Kuchiki: a (Edit: no longer vaporware) HTML/XML tree manipulation library

Hey, I have a DOM-like tree all wired up with HTML parsing/serialization (html5ever) and CSS Selelector matching (rust-selectors, extracted from Servo). But the API at this point is ugly: kuchiki/tests.rs at master · kuchiki-rs/kuchiki · GitHub

Would it be better if it looked like Html::parse() or Html.parse() like in Nokogiri?

What is the API improvements you'd like to see?

I don't know! What do you think would be a good API?

Maybe at this point it'd be good to have a real project that tries to use all this and provide feedback.

Well, Personally. If I wanted to use it I'd want to use it in following ways:

  1. Quick and dirty parse of string.
  2. Parse stuff from a file
  3. Parse from the internet (e.g. RSS on some link, or some XML Rest response)
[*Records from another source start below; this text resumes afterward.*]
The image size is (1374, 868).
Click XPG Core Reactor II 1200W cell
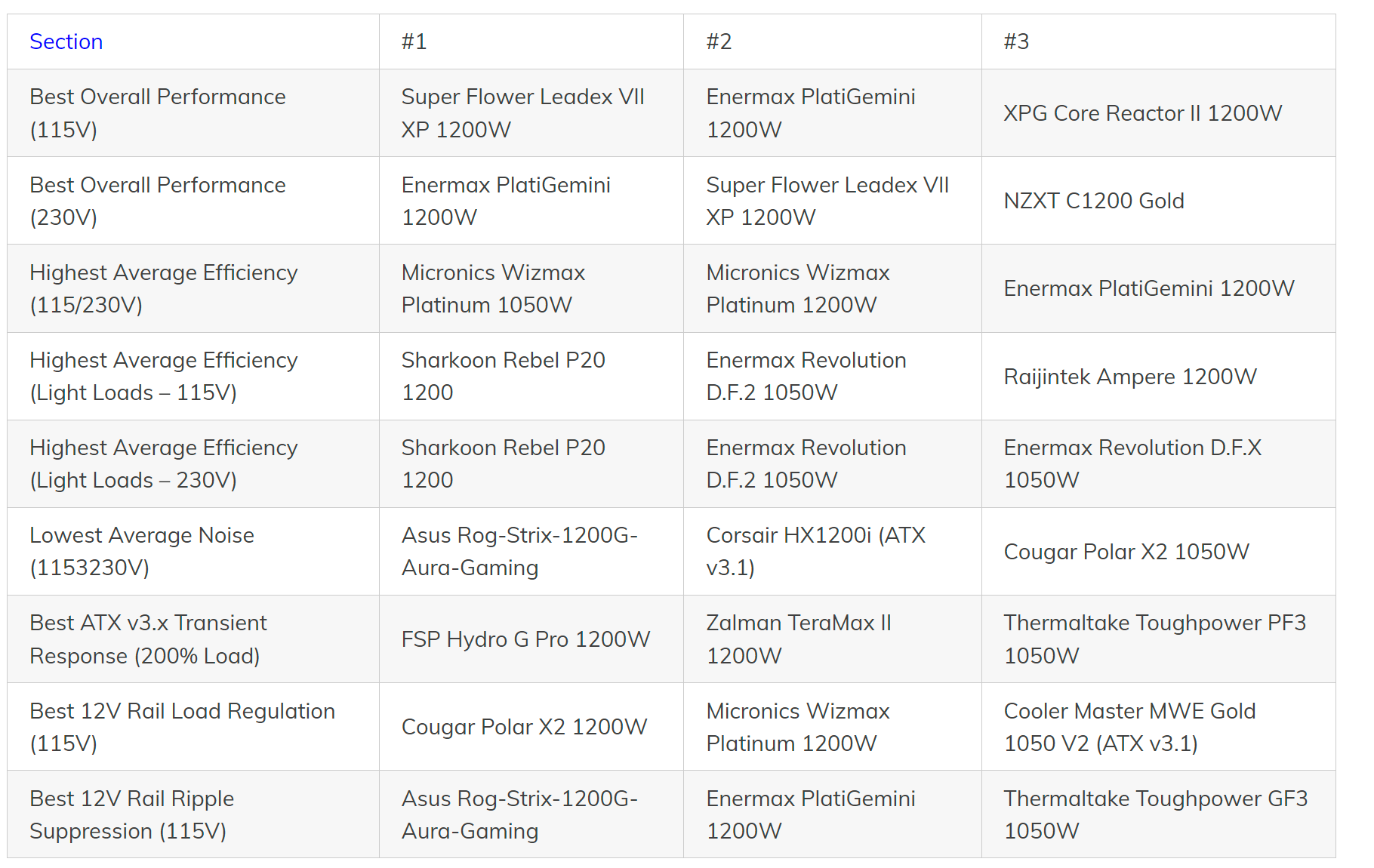point(1142,113)
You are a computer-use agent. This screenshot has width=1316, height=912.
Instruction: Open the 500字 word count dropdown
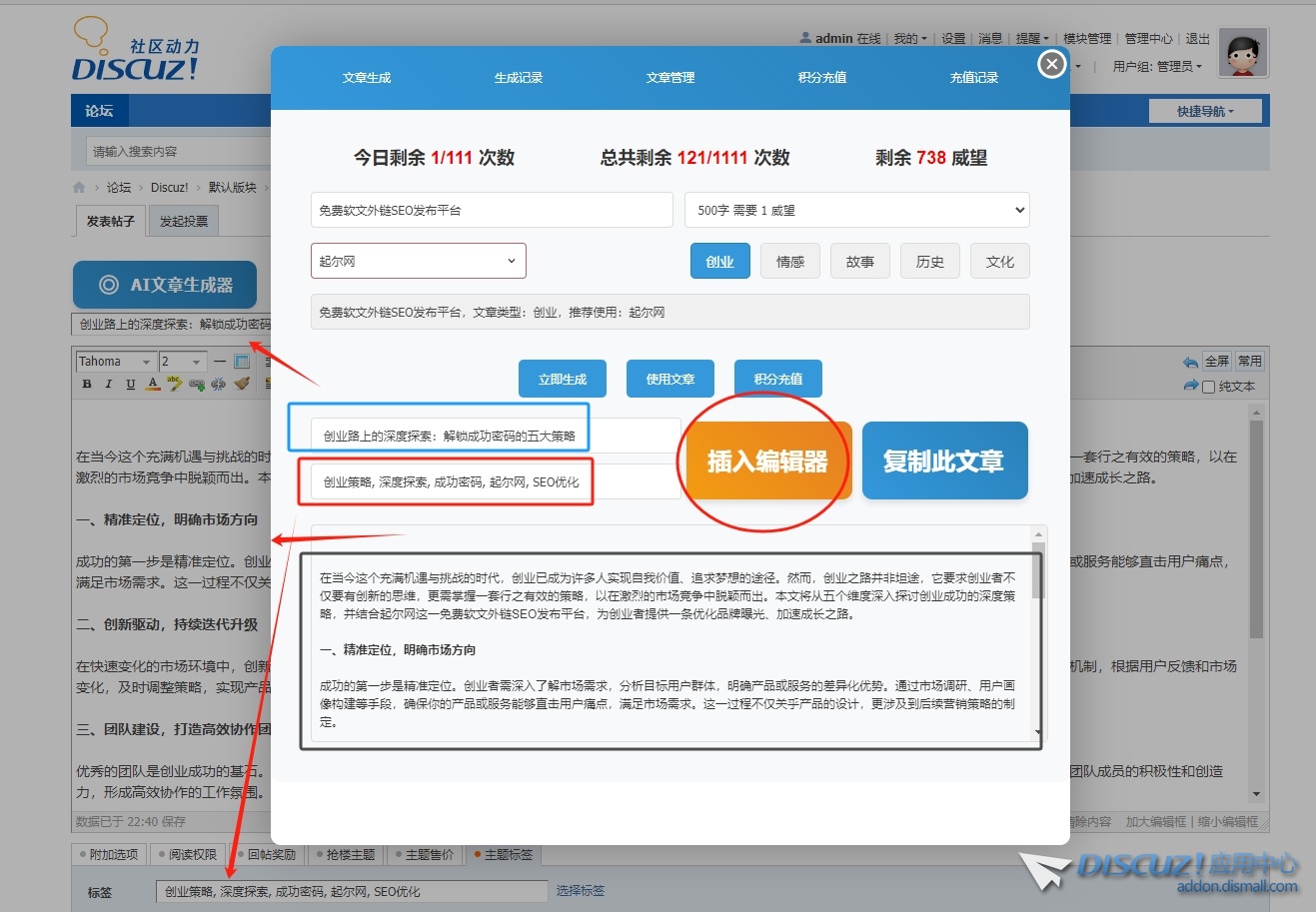[856, 210]
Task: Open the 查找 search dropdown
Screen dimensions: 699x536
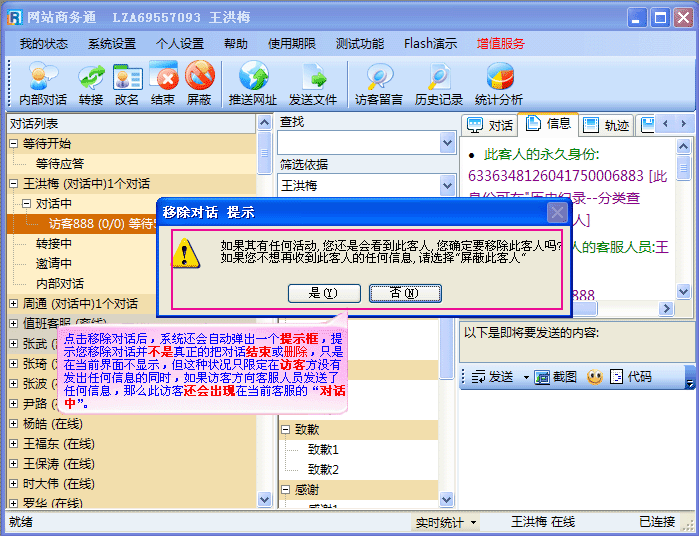Action: pos(447,144)
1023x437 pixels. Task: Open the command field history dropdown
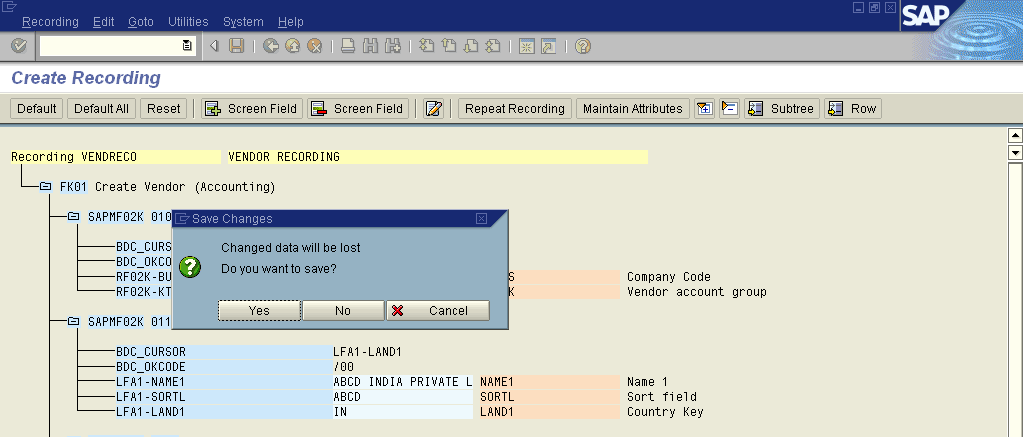click(187, 46)
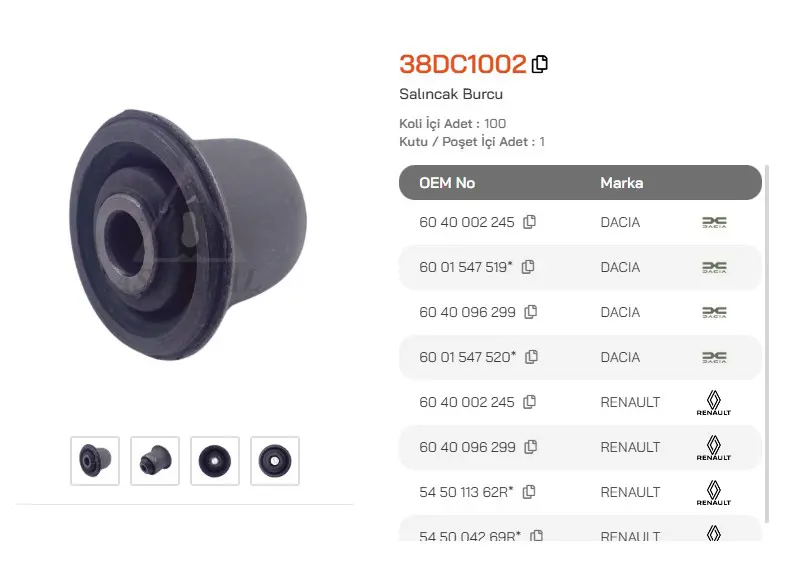Screen dimensions: 789x566
Task: Copy Dacia OEM number 60 40 096 299
Action: [x=531, y=312]
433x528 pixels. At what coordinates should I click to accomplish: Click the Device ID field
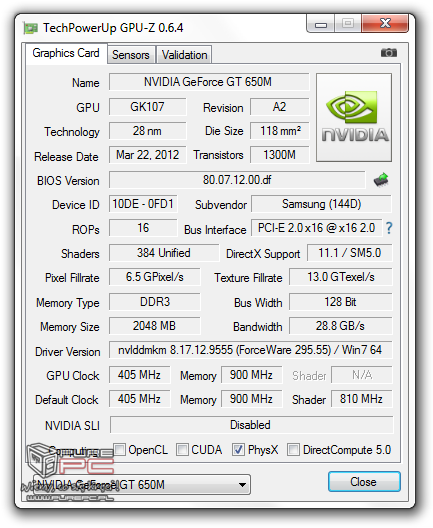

Ideally something along the lines of this:

 #1  XML.parse("<book>
                   <name>Count of Monte Cristo</name>
                   <author>Alexandre Dumas<author/>
                </book>")
 #2  HTML.parse("./book.html");
 #3  HTML.parse("www.mozilla.org");

After I've parsed I'd like to select parsed stuff, perhaps select first h1 or second p.foo, etc.
So for example.

 let x = HTML.parse("<h1><p class="foo">Paragraph</p></h1>").css("p.foo"); // Returns list of nodes

Now, I'm aware this isn't fully possible, without some macro hackery, but say if parse is split into from_str, from_file, from_url, etc. That seems fine by me. Now I know I'm not being super original, because this is pretty much Nokogiri :wink:

I did some preliminary change of interface, so parsing document now looks like this.

The changes are mostly in

https://github.com/Ygg01/kuchiki/blob/new_api/src/parser.rs#L14-L50

I've been trying to get rid of <IgnoreParseErrors> out of Html::<IgnoreParseErrors> (without changing ParseOpts too much) but it's getting late, I'm a newb so I'm conceding for now.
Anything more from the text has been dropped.